### Aim of the task
Under no circumstances alter the records; copy each one exactly.
◆ ◆ ◆ ◆
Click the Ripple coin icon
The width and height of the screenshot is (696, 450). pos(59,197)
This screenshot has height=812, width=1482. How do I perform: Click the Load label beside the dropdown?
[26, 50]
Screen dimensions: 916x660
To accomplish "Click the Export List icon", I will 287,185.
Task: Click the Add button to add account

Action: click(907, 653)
◆ ◆ ◆ ◆
### Written reply
Click the Ripple coin icon
The width and height of the screenshot is (696, 450). pos(59,197)
This screenshot has height=812, width=1482. How do I perform: Click the Load label beside the dropdown?
[26, 50]
Screen dimensions: 916x660
To accomplish "Click the Export List icon", I will 287,185.
Task: Click the Add button to add account

Action: click(907, 653)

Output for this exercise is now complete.